Start of SOURCE INFORMATION

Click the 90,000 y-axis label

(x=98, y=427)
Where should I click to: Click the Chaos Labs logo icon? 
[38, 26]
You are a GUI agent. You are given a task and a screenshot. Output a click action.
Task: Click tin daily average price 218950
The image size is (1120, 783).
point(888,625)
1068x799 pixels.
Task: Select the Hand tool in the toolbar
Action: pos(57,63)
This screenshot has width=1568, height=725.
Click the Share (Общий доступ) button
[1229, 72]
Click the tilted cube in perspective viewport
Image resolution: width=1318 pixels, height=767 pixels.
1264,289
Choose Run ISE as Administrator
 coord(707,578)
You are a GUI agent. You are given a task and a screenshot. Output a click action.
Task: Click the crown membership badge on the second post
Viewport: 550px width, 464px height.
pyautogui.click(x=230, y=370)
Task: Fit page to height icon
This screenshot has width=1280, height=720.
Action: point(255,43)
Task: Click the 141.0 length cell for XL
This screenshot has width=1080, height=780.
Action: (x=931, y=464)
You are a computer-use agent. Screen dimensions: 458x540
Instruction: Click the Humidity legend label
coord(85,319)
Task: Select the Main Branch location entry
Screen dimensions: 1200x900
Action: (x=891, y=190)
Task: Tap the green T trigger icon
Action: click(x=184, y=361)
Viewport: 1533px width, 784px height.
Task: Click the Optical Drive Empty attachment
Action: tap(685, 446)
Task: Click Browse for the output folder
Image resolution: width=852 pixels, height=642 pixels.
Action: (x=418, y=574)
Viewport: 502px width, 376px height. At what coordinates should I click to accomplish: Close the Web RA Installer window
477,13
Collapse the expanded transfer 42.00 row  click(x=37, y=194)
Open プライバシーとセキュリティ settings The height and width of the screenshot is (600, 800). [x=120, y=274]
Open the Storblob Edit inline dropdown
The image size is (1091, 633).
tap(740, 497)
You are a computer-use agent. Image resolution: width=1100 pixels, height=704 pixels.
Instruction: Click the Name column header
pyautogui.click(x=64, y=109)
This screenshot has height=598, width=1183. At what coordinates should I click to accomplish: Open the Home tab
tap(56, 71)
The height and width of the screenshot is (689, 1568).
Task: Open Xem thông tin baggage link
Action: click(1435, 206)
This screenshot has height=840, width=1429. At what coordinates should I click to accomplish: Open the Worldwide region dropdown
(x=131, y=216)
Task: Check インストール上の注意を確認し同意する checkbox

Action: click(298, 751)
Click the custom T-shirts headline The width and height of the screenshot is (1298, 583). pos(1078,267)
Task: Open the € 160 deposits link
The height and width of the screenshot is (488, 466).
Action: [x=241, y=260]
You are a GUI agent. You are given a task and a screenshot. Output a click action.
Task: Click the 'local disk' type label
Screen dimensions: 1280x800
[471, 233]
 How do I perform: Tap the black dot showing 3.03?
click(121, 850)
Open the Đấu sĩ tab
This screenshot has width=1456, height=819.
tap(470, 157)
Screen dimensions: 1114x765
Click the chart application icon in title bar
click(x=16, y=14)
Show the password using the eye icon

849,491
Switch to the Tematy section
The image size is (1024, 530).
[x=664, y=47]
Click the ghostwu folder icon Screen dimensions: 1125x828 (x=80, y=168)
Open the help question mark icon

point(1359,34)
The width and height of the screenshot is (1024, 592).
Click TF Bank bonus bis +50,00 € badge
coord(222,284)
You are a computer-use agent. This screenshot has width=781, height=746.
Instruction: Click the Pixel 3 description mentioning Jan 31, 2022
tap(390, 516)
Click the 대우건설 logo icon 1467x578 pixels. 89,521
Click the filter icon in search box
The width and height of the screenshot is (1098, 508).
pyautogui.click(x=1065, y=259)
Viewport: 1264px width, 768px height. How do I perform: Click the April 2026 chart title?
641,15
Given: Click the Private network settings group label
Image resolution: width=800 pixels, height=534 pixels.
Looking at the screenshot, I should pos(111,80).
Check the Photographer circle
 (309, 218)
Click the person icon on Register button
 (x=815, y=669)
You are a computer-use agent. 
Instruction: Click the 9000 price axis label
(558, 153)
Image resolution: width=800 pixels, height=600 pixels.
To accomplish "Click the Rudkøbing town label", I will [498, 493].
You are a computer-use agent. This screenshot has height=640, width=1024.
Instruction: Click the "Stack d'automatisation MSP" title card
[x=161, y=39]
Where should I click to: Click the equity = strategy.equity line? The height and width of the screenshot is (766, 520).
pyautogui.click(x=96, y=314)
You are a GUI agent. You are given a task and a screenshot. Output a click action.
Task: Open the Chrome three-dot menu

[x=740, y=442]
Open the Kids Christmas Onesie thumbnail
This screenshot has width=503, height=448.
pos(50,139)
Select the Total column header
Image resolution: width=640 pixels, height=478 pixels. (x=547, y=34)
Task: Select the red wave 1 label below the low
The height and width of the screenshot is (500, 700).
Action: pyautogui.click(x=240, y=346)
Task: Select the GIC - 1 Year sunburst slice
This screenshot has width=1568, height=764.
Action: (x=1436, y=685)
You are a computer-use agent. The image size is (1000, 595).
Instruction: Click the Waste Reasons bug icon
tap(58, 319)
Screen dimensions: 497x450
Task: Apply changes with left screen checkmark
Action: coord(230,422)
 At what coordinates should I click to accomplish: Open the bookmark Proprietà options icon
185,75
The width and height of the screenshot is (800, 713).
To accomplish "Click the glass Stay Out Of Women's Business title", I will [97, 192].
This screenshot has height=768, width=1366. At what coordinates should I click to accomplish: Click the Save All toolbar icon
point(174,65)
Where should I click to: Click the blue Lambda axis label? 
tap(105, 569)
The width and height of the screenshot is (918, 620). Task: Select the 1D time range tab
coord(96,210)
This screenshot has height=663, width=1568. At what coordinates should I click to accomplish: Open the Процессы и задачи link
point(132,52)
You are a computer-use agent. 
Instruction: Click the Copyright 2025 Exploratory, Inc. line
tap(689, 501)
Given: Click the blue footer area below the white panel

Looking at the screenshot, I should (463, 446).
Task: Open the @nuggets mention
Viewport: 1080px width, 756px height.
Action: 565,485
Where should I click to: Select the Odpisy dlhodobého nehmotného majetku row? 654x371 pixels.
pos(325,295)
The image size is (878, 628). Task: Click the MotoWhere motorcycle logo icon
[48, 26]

End of SOURCE INFORMATION

■ ABOUT THIS EXERCISE ■
The answer is the full set of records above, repeated exactly.

■ RESULT OF THE TASK ■
Click the 90,000 y-axis label

(x=98, y=427)
Where should I click to: Click the Chaos Labs logo icon? 
[38, 26]
You are a GUI agent. You are given a task and a screenshot. Output a click action.
Task: Click tin daily average price 218950
The image size is (1120, 783).
point(888,625)
1068x799 pixels.
Task: Select the Hand tool in the toolbar
Action: pos(57,63)
This screenshot has width=1568, height=725.
Click the Share (Общий доступ) button
[1229, 72]
Click the tilted cube in perspective viewport
Image resolution: width=1318 pixels, height=767 pixels.
1264,289
Choose Run ISE as Administrator
 coord(707,578)
You are a GUI agent. You are given a task and a screenshot. Output a click action.
Task: Click the crown membership badge on the second post
Viewport: 550px width, 464px height.
pyautogui.click(x=230, y=370)
Task: Fit page to height icon
This screenshot has width=1280, height=720.
Action: point(255,43)
Task: Click the 141.0 length cell for XL
This screenshot has width=1080, height=780.
Action: (x=931, y=464)
You are a computer-use agent. Screen dimensions: 458x540
Instruction: Click the Humidity legend label
coord(85,319)
Task: Select the Main Branch location entry
Screen dimensions: 1200x900
Action: (x=891, y=190)
Task: Tap the green T trigger icon
Action: click(x=184, y=361)
Viewport: 1533px width, 784px height.
Task: Click the Optical Drive Empty attachment
Action: tap(685, 446)
Task: Click Browse for the output folder
Image resolution: width=852 pixels, height=642 pixels.
Action: (x=418, y=574)
Viewport: 502px width, 376px height. At what coordinates should I click to accomplish: Close the Web RA Installer window
477,13
Collapse the expanded transfer 42.00 row  click(x=37, y=194)
Open プライバシーとセキュリティ settings The height and width of the screenshot is (600, 800). [x=120, y=274]
Open the Storblob Edit inline dropdown
The image size is (1091, 633).
tap(740, 497)
You are a computer-use agent. Image resolution: width=1100 pixels, height=704 pixels.
Instruction: Click the Name column header
pyautogui.click(x=64, y=109)
This screenshot has height=598, width=1183. At what coordinates should I click to accomplish: Open the Home tab
tap(56, 71)
The height and width of the screenshot is (689, 1568).
Task: Open Xem thông tin baggage link
Action: click(1435, 206)
This screenshot has height=840, width=1429. At what coordinates should I click to accomplish: Open the Worldwide region dropdown
(x=131, y=216)
Task: Check インストール上の注意を確認し同意する checkbox

Action: click(298, 751)
Click the custom T-shirts headline The width and height of the screenshot is (1298, 583). pos(1078,267)
Task: Open the € 160 deposits link
The height and width of the screenshot is (488, 466).
Action: [x=241, y=260]
You are a GUI agent. You are given a task and a screenshot. Output a click action.
Task: Click the 'local disk' type label
Screen dimensions: 1280x800
[471, 233]
 How do I perform: Tap the black dot showing 3.03?
click(121, 850)
Open the Đấu sĩ tab
This screenshot has width=1456, height=819.
tap(470, 157)
Screen dimensions: 1114x765
Click the chart application icon in title bar
click(x=16, y=14)
Show the password using the eye icon

849,491
Switch to the Tematy section
The image size is (1024, 530).
[x=664, y=47]
Click the ghostwu folder icon Screen dimensions: 1125x828 (x=80, y=168)
Open the help question mark icon

point(1359,34)
The width and height of the screenshot is (1024, 592).
Click TF Bank bonus bis +50,00 € badge
coord(222,284)
You are a computer-use agent. This screenshot has width=781, height=746.
Instruction: Click the Pixel 3 description mentioning Jan 31, 2022
tap(390, 516)
Click the 대우건설 logo icon 1467x578 pixels. 89,521
Click the filter icon in search box
The width and height of the screenshot is (1098, 508).
pyautogui.click(x=1065, y=259)
Viewport: 1264px width, 768px height. How do I perform: Click the April 2026 chart title?
641,15
Given: Click the Private network settings group label
Image resolution: width=800 pixels, height=534 pixels.
Looking at the screenshot, I should pos(111,80).
Check the Photographer circle
 (309, 218)
Click the person icon on Register button
 (x=815, y=669)
You are a computer-use agent. 
Instruction: Click the 9000 price axis label
(558, 153)
Image resolution: width=800 pixels, height=600 pixels.
To accomplish "Click the Rudkøbing town label", I will [498, 493].
You are a computer-use agent. This screenshot has height=640, width=1024.
Instruction: Click the "Stack d'automatisation MSP" title card
[x=161, y=39]
Where should I click to: Click the equity = strategy.equity line? The height and width of the screenshot is (766, 520).
pyautogui.click(x=96, y=314)
You are a GUI agent. You are given a task and a screenshot. Output a click action.
Task: Open the Chrome three-dot menu

[x=740, y=442]
Open the Kids Christmas Onesie thumbnail
This screenshot has width=503, height=448.
pos(50,139)
Select the Total column header
Image resolution: width=640 pixels, height=478 pixels. (x=547, y=34)
Task: Select the red wave 1 label below the low
The height and width of the screenshot is (500, 700).
Action: pyautogui.click(x=240, y=346)
Task: Select the GIC - 1 Year sunburst slice
This screenshot has width=1568, height=764.
Action: (x=1436, y=685)
You are a computer-use agent. The image size is (1000, 595).
Instruction: Click the Waste Reasons bug icon
tap(58, 319)
Screen dimensions: 497x450
Task: Apply changes with left screen checkmark
Action: coord(230,422)
 At what coordinates should I click to accomplish: Open the bookmark Proprietà options icon
185,75
The width and height of the screenshot is (800, 713).
To accomplish "Click the glass Stay Out Of Women's Business title", I will [97, 192].
This screenshot has height=768, width=1366. At what coordinates should I click to accomplish: Click the Save All toolbar icon
point(174,65)
Where should I click to: Click the blue Lambda axis label? 
tap(105, 569)
The width and height of the screenshot is (918, 620). Task: Select the 1D time range tab
coord(96,210)
This screenshot has height=663, width=1568. At what coordinates should I click to accomplish: Open the Процессы и задачи link
point(132,52)
You are a computer-use agent. 
Instruction: Click the Copyright 2025 Exploratory, Inc. line
tap(689, 501)
Given: Click the blue footer area below the white panel

Looking at the screenshot, I should (463, 446).
Task: Open the @nuggets mention
Viewport: 1080px width, 756px height.
Action: 565,485
Where should I click to: Select the Odpisy dlhodobého nehmotného majetku row? 654x371 pixels.
pos(325,295)
The image size is (878, 628). Task: Click the MotoWhere motorcycle logo icon
[48, 26]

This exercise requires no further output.